Social Media: Are Facebook Pages Replacing Websites?
Is it time to pull the plug and say farewell to your company website? The magazine AdAge has published some very worrying numbers concerning consumer behaviour and traffic between brands’ Facebook pages and brands’ official websites. It seems like websites are losing out to Facebook pages.
Looking at the chart below, we can see that very big brands gather millions of “likes”. For example Starbucks and Coca Cola have more than 10 millions of fans.
On the other hand, the traffic of the Coke U.S. website has decreased 40% in one year. Same story with the Oreo brand, which is the number 3 brand page on Facebook, with 8.7 million “likes” growing at a rate of 71 000 new fans each a day. The U.S. traffic of their website NabiscoWorld.com has decreased from 1.2 million in July 2009 to 321 000 in July 2010. Starbucks and its 12.7 facebook fans bring stable traffic to their website, yet taking in account their big international growth, should not the traffic be increasing instead?
What comes to the consumer behaviour, numbers do not get better. According to a new research by digital consultancy Beyond, 23% of consumers prefer receiving information from brands via Facebook, instead of a brand’s website (21%) or company blog (3%).
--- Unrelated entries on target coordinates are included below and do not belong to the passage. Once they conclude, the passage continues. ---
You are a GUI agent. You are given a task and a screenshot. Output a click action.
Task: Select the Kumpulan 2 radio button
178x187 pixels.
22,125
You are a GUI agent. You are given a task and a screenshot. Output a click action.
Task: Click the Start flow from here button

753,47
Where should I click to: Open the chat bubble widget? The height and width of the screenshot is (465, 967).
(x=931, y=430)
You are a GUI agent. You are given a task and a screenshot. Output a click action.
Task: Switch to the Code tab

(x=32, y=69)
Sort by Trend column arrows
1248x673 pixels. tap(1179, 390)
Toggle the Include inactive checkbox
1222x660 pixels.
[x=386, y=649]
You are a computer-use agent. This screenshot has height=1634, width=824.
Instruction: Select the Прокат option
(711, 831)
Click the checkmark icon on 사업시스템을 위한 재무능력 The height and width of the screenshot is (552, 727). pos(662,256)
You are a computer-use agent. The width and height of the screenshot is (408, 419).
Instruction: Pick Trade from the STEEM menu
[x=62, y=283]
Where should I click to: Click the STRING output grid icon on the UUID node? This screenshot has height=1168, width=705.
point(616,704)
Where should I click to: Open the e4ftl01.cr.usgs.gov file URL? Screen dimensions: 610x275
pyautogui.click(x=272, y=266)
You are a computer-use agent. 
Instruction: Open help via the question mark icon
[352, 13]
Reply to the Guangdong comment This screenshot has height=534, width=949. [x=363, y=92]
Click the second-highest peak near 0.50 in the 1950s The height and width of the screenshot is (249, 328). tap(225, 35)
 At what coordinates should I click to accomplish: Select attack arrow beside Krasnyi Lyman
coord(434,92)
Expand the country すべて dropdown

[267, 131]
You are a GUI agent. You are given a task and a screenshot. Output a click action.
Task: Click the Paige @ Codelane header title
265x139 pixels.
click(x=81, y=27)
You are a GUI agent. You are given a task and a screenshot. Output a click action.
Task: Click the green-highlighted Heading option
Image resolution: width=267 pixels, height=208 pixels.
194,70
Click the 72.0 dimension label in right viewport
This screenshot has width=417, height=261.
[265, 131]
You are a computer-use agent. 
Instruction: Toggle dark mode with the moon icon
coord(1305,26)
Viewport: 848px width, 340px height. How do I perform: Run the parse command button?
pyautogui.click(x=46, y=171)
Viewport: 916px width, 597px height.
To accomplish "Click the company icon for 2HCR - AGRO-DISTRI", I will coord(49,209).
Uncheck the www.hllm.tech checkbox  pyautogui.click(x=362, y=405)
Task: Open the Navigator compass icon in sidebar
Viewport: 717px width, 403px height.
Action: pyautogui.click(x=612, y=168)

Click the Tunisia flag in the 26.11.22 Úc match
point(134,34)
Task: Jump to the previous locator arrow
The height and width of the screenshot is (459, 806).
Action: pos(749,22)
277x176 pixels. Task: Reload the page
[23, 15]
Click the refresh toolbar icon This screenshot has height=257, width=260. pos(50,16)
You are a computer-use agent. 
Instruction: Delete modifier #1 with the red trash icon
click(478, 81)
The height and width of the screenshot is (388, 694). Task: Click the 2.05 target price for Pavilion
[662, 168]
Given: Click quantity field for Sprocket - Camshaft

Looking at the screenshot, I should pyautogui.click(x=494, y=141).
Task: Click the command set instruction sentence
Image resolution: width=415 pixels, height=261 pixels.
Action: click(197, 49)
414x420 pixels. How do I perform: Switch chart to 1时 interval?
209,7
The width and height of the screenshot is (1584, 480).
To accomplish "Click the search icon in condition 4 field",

This movement is encouraged by marketers who do not doubt anymore promoting their Facebook page instead of the official site. For example in France, certain brands such as Orangina and Sony sign their TV commercial with a “facebook.com/nameofthepromotion”. Other brands such and Ben&Jerry have announced they will simply stop emailing, using in the future Facebook newsfeed instead.
While Facebook is becoming the biggest relationship marketing tool for brands, it seems like that instead of increasing traffic to the company website, Facebook is actually absorbing it. Marketers across the globe are wondering whether their brand websites will disappear and if there will still be a need for an official website in five years. Will the users still visit the company websites or will they only use Facebook and apps to check the news and offers?
“So is it time to turn off the web site?” asks Beyond’s MD EMEA Nick Rappolt.
No. The dependence between Facebook and websites will increase, but especially from a global point of view – there really is life beyond Facebook. Only promoting a product in one social platform decreases the possibilities to reach all the potential audience out there. Most of the world is still not on Facebook and having seen the rise and fall of various hot, “world changing” platforms it would not be the most brilliant idea to kill the only secure place brand has in the Internet – the official webpage.
From SEO perspective, using only Facebook Page would drop search engine results considerably, pushing brand lower in ranking and decreasing amount of quality leads.
It also should not be forgotten that a marketer is still the master of his own website, controlling its structure, organization, design, content, SEO, marketing operations, customer data etc., while Facebook Page is defined…well by Facebook. Do brands really want to become fully dependent on Facebook and its rules, allowing it to control, restrict and have their say on the content, design and campaigns? I do not think so.
To stop the trend, start using Facebook to drive traffic to the official website. Create a Facebook competition which requires finding clues around your website, announce you will publish the competition winners in your official website, tell your fans about a special offer they can download from the website etc. It is also possible to integrate e-mail marketing with social media, increasing brand’s own customer database.